Saturday, April 21, 2012

Gender And Humor In Children's Books--Do We Ever Hear About This?

We frequently hear that boys and girls read different things. Certainly there is the old story that girls will read books about boys but that boys won't read books about girls. Children's books are definitely marketed to different genders, with sports books being considered boy books and princess stories being considered girl books. Though, personally, I'd get a kick out of seeing someone mess with those stereotypes.

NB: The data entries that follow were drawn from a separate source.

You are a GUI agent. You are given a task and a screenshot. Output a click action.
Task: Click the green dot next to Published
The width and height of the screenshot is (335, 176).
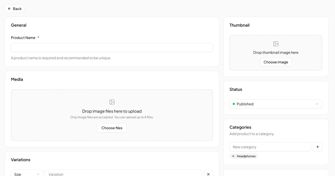(x=234, y=104)
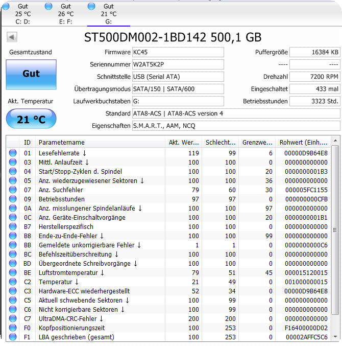Click the Seriennummer text field
342x346 pixels.
(178, 64)
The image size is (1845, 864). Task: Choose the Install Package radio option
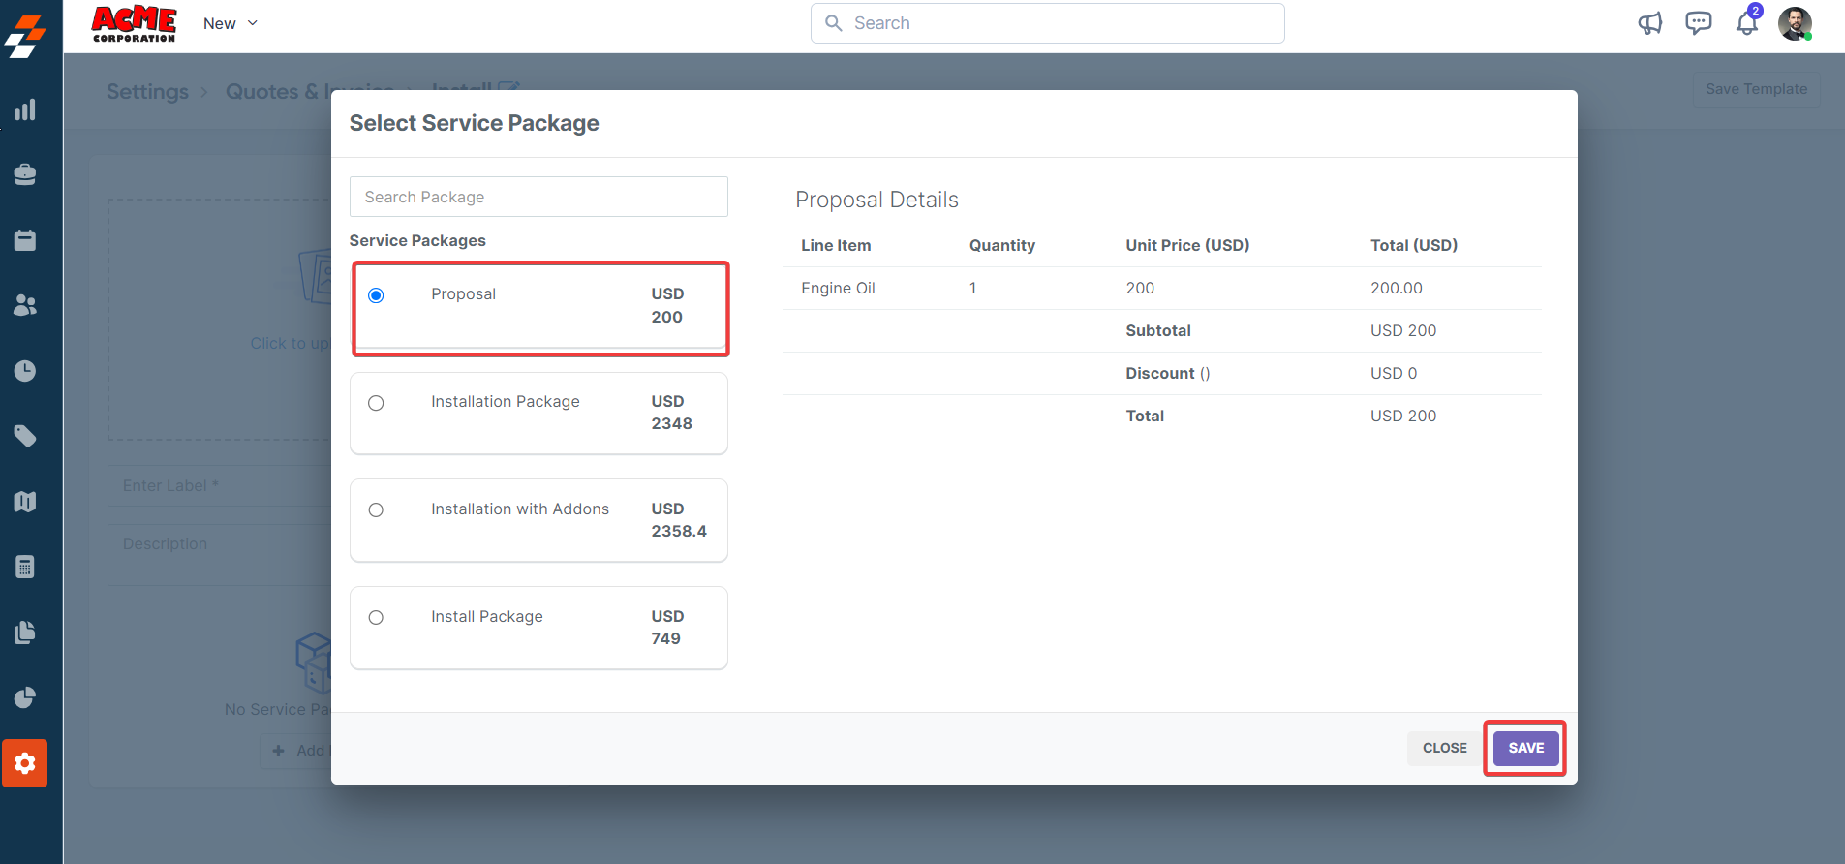376,618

But what about humor? I thought of this yesterday because I read another op-ed piece by Gina Barreca, whose academic turf is supposed to be both feminism and humor. She's been writing columns for The Hartford Courant for years. I rarely read them because she does a lot of woman vs. man stuff, which I consider so 1970s. However, her piece Stooges Funny? Don't Make Me Laugh (which is how the title appeared in print) caught my eye because, yeah, the Stooges don't make me laugh, either.

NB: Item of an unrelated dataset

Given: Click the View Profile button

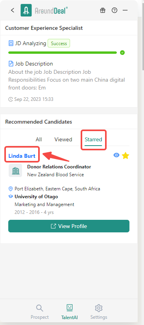Looking at the screenshot, I should 69,226.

I don't know that that's necessarily because I'm a woman, as Barreca would contend. I do agree with her that there is humor that's built around jokes and humor that's built around stories. I do the story type of humor in my writing. That's why it's often hard for me to do funny readings from my books. The whole story might be threaded through a big section of a novel. The big joke in Saving the Planet & Stuff takes place in a restaurant scene toward the end of the book. You have to have pretty much read all the character development to understand why it's funny. Barreca would tell you that I write my humor through stories because I'm a woman. I can't be sure that that's the case, either.

Barreca gives Erma Bombeck as her example of an anti-Stooge story-telling female humorist. Here's the thing--I'm not a big fan of Bombeck's, either. I am totally respectful of her achievements. She was hugely successful when there were few, if any, other female humor writers. Her first book of housewife humor is supposed to have been groundbreaking, I've read, because no one else was doing it. No one else found the humor in a housewife's life. Perhaps no one else even noticed them. But it seemed to me that she eventually became pretty much a caricature of herself, writing the same kinds of things over and over again.

Isn't that what happens in Three Stooges movies?

Anyway, you do see these kinds of articles and discussions about humor and gender in relation to adults. Is anyone interested in humor and gender in relation to children's books? Are there really that many third- or fourth-grade girls who won't laugh at a fart joke? At what point do females stop thinking farting is funny? Or do they?

Of course, in children's and YA literature, we don't get a lot of nonfiction humor. I'm not aware of a lot of Erma Bombecks or Dave Barrys writing straight humor essays for younger readers. I'm wondering now, why not? Could it be done? And, if it were done, would it be humor written along gender lines?